MANAUS (AM) – O Tribunal de Contas da União (TCU) julgará, na quarta-feira, 29, uma representação que apura possíveis irregularidades na aplicação de recursos federais pela Prefeitura de Coari, no Amazonas, durante a gestão do então prefeito Keitton Pinheiro (então filiado ao PP e atualmente no Agir). Relatado pelo ministro Bruno Dantas, o processo reúne 26 responsáveis, dentre 21 pessoas físicas e cinco empresas.
A representação foi instaurada pelo próprio TCU, indicando que a apuração teve origem em procedimentos de fiscalização realizados pela equipe técnica da Corte.
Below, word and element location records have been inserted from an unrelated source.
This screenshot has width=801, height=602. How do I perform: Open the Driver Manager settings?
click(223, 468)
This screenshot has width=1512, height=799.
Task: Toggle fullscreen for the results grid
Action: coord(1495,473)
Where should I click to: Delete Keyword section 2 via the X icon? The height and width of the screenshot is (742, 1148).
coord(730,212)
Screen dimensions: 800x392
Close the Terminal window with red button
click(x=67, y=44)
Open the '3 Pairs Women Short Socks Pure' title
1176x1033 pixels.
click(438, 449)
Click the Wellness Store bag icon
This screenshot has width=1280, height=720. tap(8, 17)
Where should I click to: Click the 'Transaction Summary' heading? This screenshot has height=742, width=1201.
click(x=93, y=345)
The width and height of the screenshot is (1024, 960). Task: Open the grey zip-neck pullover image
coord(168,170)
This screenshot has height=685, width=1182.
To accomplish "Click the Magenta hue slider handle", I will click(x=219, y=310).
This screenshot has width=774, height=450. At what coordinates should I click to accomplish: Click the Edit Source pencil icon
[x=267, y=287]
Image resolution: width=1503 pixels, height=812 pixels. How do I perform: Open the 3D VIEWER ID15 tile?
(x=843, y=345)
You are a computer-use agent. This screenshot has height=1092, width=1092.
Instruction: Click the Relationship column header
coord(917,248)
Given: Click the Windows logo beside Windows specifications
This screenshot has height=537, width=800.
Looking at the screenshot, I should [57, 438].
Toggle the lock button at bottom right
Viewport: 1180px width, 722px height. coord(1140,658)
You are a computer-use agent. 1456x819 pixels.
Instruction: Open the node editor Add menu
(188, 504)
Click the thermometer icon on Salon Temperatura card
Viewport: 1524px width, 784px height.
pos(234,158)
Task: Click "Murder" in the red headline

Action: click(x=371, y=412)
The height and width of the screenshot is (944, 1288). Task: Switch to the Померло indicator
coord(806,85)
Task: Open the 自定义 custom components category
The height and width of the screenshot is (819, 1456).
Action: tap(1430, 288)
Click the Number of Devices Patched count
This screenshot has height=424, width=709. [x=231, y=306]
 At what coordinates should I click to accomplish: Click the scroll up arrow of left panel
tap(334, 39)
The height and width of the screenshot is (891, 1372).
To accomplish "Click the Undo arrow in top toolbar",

O processo examina a aplicação de recursos da União administrados pelo Município de Coari e será apreciado pelo Plenário, instância responsável pelos julgamentos de maior relevância no âmbito do Tribunal.

Também figuram na representação as empresas F R T Cordovil Comércio de Materiais de Construção Ltda., Frazão Supermercado Ltda., Julyo Comercial Ltda., Mamoré Soluções em Saúde Ltda. e RD Comércio de Produtos Farmacêuticos Ltda. A diversidade dos ramos de atuação demonstra que a fiscalização alcança contratos ligados a obras, fornecimento de alimentos, medicamentos e serviços de saúde custeados com recursos federais.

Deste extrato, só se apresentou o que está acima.